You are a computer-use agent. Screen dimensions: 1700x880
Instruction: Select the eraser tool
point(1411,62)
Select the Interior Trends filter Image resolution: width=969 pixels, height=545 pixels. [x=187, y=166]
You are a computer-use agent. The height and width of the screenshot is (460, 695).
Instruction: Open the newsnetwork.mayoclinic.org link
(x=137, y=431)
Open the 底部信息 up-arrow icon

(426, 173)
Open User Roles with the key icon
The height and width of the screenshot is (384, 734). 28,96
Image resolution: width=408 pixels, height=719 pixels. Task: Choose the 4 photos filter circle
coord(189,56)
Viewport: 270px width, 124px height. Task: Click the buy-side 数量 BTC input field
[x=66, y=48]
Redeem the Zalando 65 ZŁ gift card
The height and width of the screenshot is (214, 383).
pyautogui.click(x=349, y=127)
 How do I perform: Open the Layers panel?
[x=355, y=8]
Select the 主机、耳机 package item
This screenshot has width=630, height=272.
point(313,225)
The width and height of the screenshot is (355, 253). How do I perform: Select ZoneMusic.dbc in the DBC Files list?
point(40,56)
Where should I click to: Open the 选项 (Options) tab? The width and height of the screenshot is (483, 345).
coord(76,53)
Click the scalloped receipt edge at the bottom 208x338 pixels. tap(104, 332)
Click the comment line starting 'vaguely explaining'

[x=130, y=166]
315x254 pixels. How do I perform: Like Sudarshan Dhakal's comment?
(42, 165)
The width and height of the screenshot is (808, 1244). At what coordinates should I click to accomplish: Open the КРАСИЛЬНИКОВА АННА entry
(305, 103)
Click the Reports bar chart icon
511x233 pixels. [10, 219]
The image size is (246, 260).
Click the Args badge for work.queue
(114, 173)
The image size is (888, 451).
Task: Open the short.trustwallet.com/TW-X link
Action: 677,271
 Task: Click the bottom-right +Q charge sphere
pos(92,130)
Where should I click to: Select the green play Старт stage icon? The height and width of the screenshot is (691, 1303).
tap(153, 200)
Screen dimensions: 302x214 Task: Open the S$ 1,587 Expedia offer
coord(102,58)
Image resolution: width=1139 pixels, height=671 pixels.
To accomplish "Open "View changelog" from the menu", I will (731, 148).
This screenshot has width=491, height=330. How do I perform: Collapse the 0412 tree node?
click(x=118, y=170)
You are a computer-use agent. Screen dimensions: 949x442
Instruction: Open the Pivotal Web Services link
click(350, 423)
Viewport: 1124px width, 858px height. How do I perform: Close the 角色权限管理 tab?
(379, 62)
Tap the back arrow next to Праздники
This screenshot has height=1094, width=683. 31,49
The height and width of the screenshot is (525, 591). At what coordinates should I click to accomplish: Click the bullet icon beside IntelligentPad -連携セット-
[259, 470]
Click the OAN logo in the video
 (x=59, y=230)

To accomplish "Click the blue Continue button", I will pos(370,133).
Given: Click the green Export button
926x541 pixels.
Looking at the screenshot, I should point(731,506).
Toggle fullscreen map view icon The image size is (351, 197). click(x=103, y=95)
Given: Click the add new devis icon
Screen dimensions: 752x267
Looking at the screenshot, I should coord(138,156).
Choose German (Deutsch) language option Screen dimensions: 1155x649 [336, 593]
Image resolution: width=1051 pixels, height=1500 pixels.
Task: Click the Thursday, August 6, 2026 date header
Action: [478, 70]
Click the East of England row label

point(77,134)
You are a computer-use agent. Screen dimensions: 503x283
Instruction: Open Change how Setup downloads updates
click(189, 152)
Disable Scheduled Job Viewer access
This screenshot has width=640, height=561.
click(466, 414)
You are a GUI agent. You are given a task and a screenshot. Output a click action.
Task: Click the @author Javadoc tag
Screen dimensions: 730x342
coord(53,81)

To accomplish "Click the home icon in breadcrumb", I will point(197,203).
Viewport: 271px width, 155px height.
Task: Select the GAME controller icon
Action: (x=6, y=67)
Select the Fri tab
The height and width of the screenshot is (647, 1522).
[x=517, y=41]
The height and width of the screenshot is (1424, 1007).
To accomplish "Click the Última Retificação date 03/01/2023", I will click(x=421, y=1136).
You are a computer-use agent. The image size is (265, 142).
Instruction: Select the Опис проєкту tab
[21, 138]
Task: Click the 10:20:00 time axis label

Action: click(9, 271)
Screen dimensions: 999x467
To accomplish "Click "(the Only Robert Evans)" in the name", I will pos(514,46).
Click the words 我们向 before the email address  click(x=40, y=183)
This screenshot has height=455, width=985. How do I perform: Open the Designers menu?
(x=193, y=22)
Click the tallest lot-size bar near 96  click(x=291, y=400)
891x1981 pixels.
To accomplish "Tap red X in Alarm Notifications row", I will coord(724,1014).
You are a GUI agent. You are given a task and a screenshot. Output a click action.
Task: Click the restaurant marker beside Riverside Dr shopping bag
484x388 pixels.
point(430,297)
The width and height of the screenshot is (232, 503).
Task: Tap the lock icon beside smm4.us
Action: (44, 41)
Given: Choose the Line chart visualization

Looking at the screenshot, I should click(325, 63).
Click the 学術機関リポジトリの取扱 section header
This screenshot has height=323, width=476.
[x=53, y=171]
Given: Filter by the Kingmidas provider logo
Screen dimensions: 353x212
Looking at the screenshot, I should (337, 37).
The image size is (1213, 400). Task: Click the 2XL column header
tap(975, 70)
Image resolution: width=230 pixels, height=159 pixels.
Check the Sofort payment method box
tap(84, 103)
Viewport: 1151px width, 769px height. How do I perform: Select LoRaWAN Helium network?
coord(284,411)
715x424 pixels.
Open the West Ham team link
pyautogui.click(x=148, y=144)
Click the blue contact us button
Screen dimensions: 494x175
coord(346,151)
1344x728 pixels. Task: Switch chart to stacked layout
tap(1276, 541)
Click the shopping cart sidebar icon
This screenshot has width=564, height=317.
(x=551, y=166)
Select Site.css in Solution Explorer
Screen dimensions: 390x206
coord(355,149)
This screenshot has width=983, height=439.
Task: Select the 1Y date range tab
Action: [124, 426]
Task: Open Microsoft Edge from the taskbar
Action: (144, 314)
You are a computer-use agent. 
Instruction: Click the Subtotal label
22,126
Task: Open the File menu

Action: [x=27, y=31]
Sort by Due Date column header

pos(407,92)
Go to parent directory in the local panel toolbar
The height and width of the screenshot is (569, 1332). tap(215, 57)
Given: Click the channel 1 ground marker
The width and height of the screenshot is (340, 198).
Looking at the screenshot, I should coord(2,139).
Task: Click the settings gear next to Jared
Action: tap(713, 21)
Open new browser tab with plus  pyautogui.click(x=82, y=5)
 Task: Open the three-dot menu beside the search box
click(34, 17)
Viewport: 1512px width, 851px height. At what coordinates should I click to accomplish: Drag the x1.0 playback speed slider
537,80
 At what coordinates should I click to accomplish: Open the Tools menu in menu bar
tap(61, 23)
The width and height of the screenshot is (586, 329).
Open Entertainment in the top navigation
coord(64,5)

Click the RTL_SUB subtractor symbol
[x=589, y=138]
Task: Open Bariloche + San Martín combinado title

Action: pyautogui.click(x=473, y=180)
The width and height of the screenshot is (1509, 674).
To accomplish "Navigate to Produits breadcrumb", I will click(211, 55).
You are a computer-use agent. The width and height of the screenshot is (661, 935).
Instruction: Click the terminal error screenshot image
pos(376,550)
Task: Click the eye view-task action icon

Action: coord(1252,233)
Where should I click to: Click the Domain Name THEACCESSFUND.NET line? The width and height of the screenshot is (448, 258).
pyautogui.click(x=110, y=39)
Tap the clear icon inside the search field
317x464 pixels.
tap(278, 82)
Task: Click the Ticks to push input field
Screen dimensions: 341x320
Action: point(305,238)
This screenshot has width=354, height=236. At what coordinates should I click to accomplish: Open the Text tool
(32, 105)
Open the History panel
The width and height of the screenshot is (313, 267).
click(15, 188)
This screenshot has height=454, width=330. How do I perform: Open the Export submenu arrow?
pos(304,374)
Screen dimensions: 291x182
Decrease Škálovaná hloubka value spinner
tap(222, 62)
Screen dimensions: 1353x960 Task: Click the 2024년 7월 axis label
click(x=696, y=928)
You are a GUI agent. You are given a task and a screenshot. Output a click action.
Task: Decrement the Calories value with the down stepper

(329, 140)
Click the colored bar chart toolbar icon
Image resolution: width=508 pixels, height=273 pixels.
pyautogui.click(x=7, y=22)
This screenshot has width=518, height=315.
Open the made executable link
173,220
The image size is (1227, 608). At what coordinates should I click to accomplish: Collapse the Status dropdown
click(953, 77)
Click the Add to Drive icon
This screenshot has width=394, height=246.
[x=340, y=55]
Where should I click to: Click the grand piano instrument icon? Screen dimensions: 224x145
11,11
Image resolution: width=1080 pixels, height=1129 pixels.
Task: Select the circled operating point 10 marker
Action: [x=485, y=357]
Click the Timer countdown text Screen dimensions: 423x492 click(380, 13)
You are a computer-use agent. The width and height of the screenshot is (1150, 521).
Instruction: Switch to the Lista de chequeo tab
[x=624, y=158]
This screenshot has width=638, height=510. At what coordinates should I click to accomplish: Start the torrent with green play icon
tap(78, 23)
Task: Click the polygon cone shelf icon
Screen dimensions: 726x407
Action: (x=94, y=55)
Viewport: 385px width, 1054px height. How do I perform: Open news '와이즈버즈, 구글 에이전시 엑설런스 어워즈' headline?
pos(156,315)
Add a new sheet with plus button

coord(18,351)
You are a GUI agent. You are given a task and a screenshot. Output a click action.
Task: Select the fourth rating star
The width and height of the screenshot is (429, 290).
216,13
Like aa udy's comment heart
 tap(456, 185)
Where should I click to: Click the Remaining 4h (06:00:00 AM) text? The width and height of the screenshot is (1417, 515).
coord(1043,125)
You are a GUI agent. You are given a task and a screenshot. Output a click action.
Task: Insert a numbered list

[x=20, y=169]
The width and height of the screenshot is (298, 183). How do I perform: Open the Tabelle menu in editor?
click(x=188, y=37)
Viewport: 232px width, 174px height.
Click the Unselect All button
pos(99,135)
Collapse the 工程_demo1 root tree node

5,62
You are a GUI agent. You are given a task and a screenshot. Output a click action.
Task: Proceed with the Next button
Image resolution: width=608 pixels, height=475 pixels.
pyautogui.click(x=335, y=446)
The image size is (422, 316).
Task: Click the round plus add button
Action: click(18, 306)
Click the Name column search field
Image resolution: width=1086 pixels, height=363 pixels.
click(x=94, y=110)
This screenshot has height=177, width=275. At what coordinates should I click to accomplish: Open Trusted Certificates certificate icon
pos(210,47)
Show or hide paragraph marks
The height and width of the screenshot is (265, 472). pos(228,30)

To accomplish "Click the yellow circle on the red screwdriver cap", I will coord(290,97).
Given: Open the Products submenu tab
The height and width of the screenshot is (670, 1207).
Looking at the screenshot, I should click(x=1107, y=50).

******

◆ **Task to carry out**
Only the lines above from the line containing "Click the Reports bar chart icon" through the line containing "You are a computer-use agent. Screen dimensions: 949x442" should be retyped, exactly and with both ends included.

◆ **Reply**
Click the Reports bar chart icon
511x233 pixels. [10, 219]
The image size is (246, 260).
Click the Args badge for work.queue
(114, 173)
The image size is (888, 451).
Task: Open the short.trustwallet.com/TW-X link
Action: 677,271
 Task: Click the bottom-right +Q charge sphere
pos(92,130)
Where should I click to: Select the green play Старт stage icon? The height and width of the screenshot is (691, 1303).
tap(153, 200)
Screen dimensions: 302x214 Task: Open the S$ 1,587 Expedia offer
coord(102,58)
Image resolution: width=1139 pixels, height=671 pixels.
To accomplish "Open "View changelog" from the menu", I will (731, 148).
This screenshot has width=491, height=330. How do I perform: Collapse the 0412 tree node?
click(x=118, y=170)
You are a computer-use agent. Screen dimensions: 949x442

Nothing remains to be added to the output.